§ **WHAT NEEDS TO BE DONE**
Please take the entries below from the first line through the line containing "The height and width of the screenshot is (434, 1095)." and repeat them exactly, leaving out everything after.

#### SOURCE MATERIAL ####

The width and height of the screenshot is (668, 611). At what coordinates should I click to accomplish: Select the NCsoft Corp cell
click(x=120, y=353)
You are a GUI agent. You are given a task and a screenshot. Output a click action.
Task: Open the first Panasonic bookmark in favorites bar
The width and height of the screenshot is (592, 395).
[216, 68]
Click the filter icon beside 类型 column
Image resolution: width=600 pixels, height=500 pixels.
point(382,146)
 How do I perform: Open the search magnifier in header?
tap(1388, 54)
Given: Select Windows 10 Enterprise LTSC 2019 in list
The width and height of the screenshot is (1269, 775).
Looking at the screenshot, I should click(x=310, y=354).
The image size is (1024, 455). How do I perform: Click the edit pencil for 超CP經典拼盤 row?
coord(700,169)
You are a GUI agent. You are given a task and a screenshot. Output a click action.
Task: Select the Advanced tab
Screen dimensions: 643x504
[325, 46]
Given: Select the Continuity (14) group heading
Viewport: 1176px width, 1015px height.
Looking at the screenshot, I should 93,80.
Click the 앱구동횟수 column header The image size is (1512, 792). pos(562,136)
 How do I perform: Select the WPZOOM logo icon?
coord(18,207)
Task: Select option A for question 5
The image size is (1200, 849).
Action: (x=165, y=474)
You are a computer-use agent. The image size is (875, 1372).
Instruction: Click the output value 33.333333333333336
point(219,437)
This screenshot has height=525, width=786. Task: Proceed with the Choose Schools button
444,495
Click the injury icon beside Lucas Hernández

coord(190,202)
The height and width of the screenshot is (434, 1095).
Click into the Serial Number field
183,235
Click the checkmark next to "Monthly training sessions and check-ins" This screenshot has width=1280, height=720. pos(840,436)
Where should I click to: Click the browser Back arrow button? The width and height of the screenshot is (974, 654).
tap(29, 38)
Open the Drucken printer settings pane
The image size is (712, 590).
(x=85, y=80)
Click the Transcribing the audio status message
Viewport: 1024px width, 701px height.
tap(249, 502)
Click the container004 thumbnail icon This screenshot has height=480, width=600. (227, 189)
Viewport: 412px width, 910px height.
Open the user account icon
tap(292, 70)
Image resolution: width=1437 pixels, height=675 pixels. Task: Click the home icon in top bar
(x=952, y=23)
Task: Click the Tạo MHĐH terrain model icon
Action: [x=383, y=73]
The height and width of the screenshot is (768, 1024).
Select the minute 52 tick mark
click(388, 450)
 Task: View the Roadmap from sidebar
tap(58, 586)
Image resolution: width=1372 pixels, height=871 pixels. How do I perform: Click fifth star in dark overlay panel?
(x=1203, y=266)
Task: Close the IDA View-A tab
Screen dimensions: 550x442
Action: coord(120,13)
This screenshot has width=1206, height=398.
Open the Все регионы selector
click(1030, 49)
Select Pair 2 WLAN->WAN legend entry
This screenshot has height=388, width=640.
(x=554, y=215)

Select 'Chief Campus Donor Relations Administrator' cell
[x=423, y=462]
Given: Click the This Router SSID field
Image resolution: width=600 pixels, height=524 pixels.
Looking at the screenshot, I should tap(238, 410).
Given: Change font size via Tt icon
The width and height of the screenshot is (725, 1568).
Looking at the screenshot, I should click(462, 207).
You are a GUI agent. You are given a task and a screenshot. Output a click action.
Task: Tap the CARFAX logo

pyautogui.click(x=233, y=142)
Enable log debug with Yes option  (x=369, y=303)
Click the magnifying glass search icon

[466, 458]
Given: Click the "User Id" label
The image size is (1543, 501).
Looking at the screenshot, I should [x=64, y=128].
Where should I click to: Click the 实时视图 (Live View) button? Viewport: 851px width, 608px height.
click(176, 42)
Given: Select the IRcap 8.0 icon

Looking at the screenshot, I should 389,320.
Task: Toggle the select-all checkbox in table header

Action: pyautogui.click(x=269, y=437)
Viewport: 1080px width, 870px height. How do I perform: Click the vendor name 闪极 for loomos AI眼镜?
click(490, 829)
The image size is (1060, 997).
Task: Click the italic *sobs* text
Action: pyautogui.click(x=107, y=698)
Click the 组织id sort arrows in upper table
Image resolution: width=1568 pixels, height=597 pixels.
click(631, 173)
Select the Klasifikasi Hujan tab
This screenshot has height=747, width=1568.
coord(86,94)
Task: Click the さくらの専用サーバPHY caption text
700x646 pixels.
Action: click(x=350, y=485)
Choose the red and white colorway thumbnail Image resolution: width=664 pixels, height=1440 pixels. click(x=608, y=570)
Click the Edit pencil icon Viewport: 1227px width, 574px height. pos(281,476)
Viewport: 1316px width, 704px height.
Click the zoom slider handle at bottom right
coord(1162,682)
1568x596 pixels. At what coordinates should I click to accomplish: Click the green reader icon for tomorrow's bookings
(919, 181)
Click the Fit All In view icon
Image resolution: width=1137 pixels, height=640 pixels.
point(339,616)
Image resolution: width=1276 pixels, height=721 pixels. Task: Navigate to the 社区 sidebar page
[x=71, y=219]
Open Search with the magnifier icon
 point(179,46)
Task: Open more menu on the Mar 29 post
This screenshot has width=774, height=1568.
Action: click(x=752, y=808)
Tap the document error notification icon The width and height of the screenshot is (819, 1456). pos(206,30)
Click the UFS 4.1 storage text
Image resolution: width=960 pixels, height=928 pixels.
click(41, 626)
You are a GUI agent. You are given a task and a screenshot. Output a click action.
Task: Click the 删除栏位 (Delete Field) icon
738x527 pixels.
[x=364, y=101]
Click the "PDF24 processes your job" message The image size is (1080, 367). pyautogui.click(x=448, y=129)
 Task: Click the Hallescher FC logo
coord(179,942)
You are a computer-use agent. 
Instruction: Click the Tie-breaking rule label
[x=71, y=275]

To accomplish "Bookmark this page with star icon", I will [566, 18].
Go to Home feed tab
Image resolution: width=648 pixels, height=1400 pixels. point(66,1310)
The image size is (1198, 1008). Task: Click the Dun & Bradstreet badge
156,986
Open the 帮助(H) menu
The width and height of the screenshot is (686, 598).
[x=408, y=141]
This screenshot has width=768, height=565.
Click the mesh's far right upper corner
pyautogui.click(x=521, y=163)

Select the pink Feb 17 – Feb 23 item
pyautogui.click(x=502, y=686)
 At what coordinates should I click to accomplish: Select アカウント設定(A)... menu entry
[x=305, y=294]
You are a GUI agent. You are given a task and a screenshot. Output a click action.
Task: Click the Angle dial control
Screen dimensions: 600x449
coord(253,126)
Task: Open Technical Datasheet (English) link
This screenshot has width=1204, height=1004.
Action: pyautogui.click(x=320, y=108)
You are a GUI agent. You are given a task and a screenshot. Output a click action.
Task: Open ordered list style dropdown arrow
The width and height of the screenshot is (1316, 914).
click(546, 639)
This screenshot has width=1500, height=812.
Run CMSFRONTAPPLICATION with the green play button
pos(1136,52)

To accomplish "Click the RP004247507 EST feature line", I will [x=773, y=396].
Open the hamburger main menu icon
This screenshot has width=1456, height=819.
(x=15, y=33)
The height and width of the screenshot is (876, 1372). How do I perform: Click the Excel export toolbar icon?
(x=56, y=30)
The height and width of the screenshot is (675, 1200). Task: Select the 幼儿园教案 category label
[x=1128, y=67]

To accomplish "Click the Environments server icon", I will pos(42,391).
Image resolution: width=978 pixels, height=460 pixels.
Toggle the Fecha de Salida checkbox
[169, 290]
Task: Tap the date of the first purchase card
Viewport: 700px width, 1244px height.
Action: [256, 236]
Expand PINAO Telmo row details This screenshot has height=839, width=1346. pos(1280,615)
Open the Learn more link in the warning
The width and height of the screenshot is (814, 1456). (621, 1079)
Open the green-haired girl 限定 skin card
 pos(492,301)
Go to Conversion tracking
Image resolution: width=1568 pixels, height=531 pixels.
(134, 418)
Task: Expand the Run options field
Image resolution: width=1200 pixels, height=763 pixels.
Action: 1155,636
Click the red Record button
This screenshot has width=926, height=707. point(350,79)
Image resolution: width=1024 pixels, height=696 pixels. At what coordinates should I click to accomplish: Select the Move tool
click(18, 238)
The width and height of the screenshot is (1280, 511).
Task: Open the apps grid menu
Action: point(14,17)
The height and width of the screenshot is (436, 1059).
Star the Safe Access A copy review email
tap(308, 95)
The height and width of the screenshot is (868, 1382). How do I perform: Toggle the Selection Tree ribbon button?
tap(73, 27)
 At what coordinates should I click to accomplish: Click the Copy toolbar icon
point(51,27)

####

§ **RESULT**
The width and height of the screenshot is (668, 611). At what coordinates should I click to accomplish: Select the NCsoft Corp cell
click(x=120, y=353)
You are a GUI agent. You are given a task and a screenshot. Output a click action.
Task: Open the first Panasonic bookmark in favorites bar
The width and height of the screenshot is (592, 395).
[216, 68]
Click the filter icon beside 类型 column
Image resolution: width=600 pixels, height=500 pixels.
point(382,146)
 How do I perform: Open the search magnifier in header?
tap(1388, 54)
Given: Select Windows 10 Enterprise LTSC 2019 in list
The width and height of the screenshot is (1269, 775).
Looking at the screenshot, I should click(x=310, y=354).
The image size is (1024, 455). How do I perform: Click the edit pencil for 超CP經典拼盤 row?
coord(700,169)
You are a GUI agent. You are given a task and a screenshot. Output a click action.
Task: Select the Advanced tab
Screen dimensions: 643x504
[325, 46]
Given: Select the Continuity (14) group heading
Viewport: 1176px width, 1015px height.
Looking at the screenshot, I should 93,80.
Click the 앱구동횟수 column header The image size is (1512, 792). pos(562,136)
 How do I perform: Select the WPZOOM logo icon?
coord(18,207)
Task: Select option A for question 5
The image size is (1200, 849).
Action: (x=165, y=474)
You are a computer-use agent. The image size is (875, 1372).
Instruction: Click the output value 33.333333333333336
point(219,437)
This screenshot has height=525, width=786. Task: Proceed with the Choose Schools button
444,495
Click the injury icon beside Lucas Hernández

coord(190,202)
The height and width of the screenshot is (434, 1095).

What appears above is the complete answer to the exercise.